*AIM OF THE TASK*: Reproduce exactly the lines from the one that holds "This screenshot has height=506, width=809." through the last line of the entries, both ends included, but not the pictures.

Collected data entries:
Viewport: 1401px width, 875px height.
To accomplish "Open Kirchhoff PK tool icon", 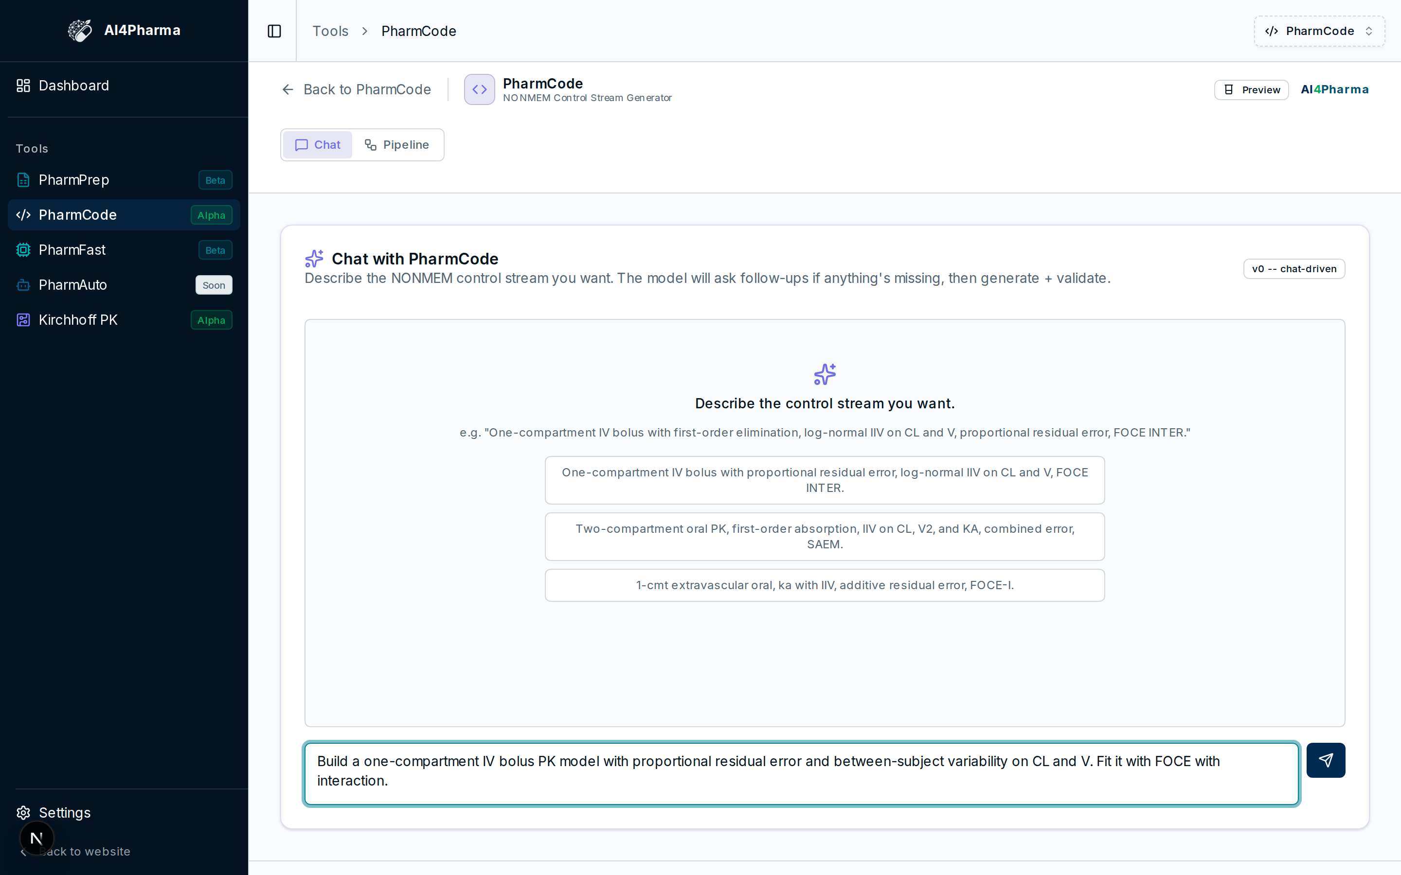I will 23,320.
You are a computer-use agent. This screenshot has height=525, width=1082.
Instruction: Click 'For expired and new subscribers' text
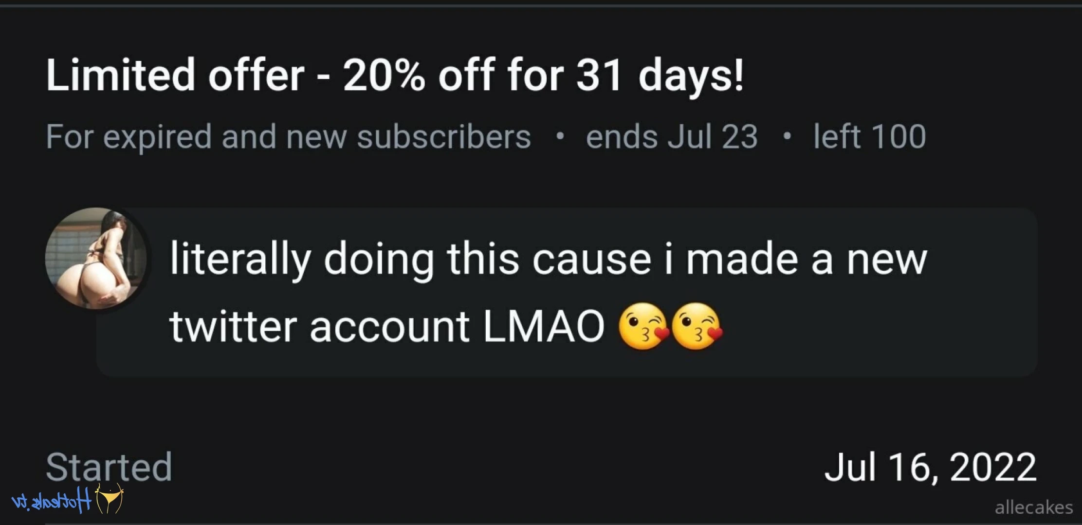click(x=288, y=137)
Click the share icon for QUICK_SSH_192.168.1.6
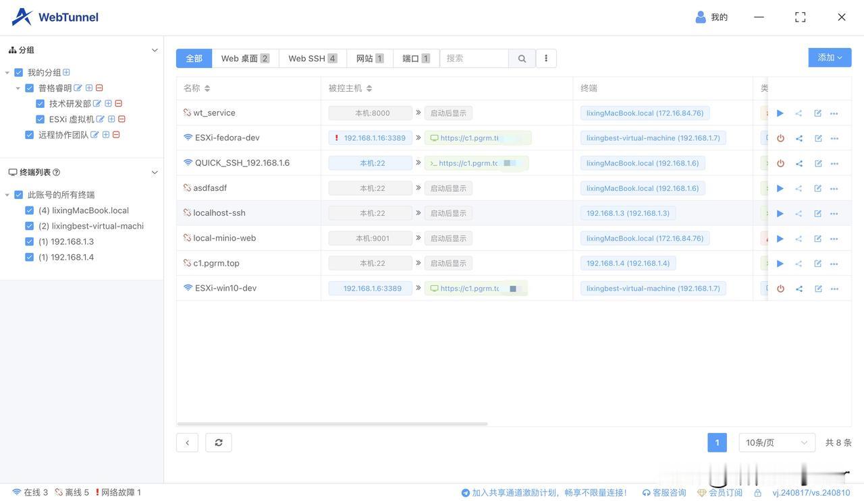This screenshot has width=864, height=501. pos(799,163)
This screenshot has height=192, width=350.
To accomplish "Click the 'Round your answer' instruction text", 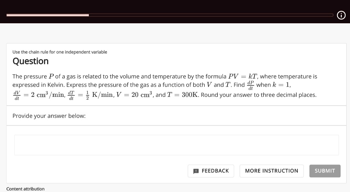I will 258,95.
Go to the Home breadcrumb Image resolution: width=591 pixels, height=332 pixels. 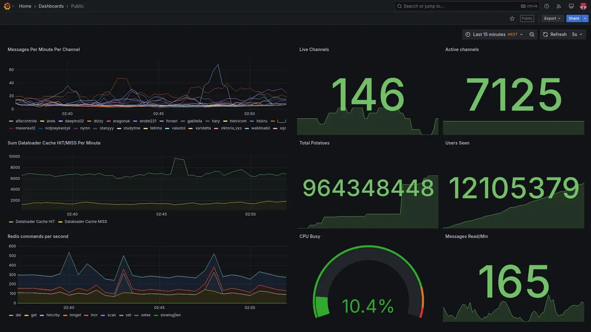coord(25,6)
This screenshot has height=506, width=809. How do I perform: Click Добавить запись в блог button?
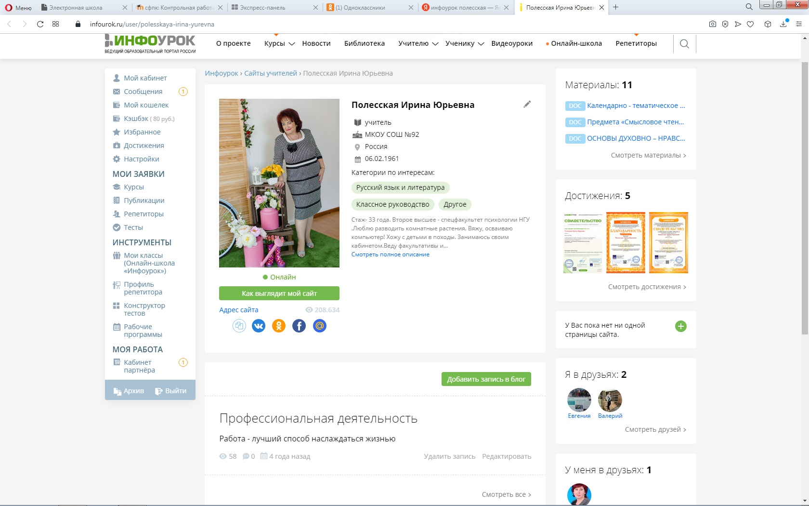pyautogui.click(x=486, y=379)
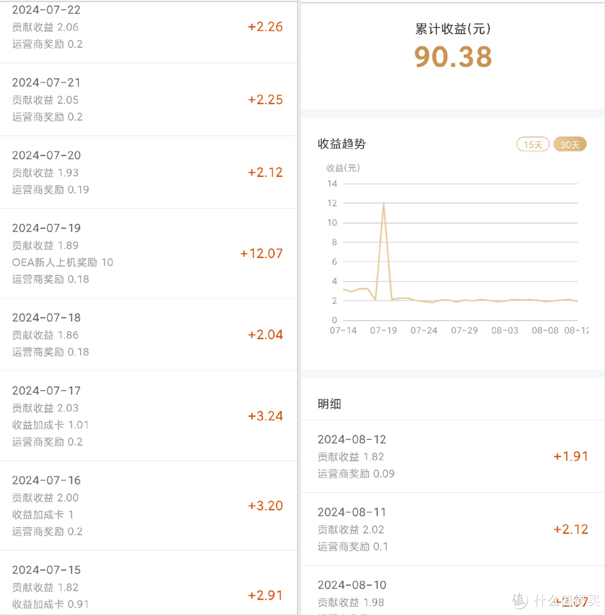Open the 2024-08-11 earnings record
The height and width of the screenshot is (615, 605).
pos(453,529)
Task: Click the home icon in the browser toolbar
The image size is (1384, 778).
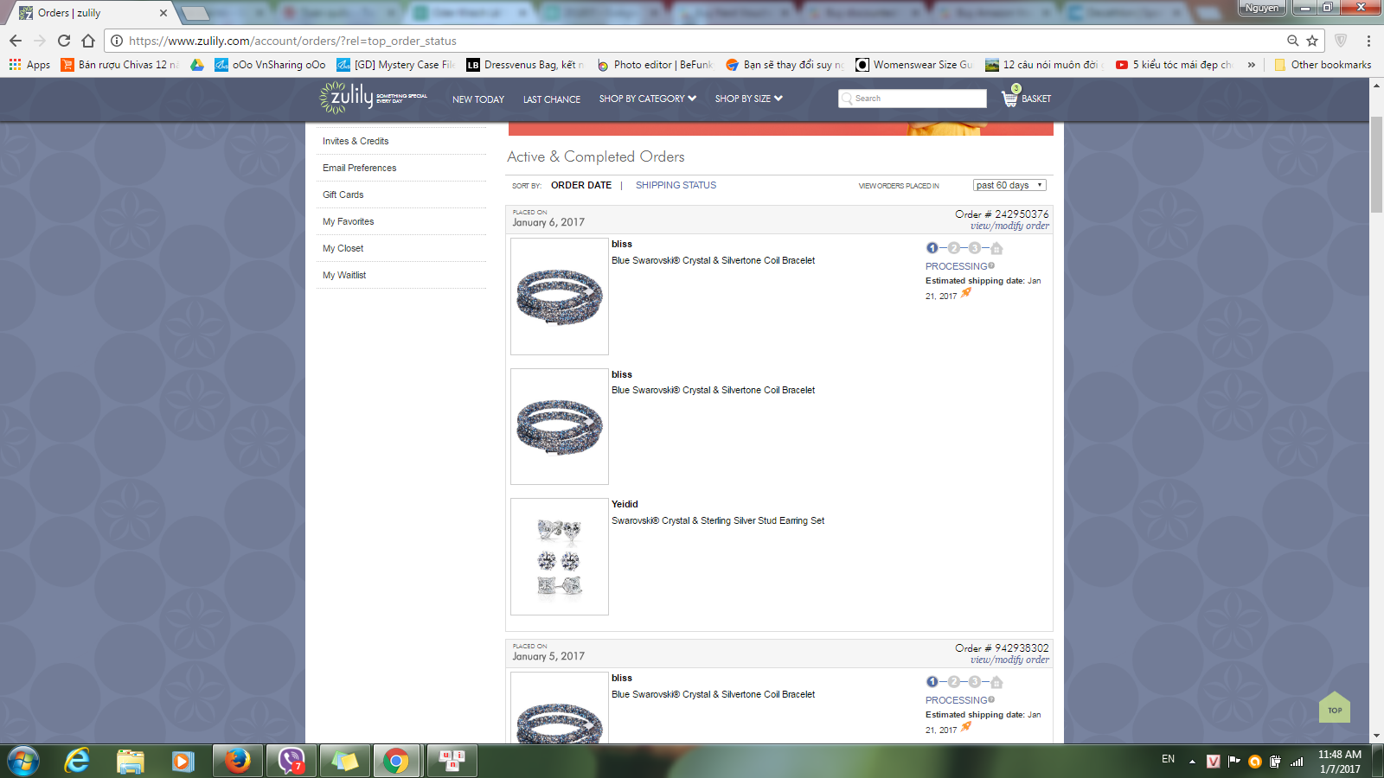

*OUTPUT OF THE TASK*:
This screenshot has height=506, width=809. How do I perform: Click Добавить запись в блог button?
pyautogui.click(x=486, y=379)
Open the 2024-08-11 earnings record
The height and width of the screenshot is (615, 605).
pos(453,529)
Task: Click the home icon in the browser toolbar
The image size is (1384, 778).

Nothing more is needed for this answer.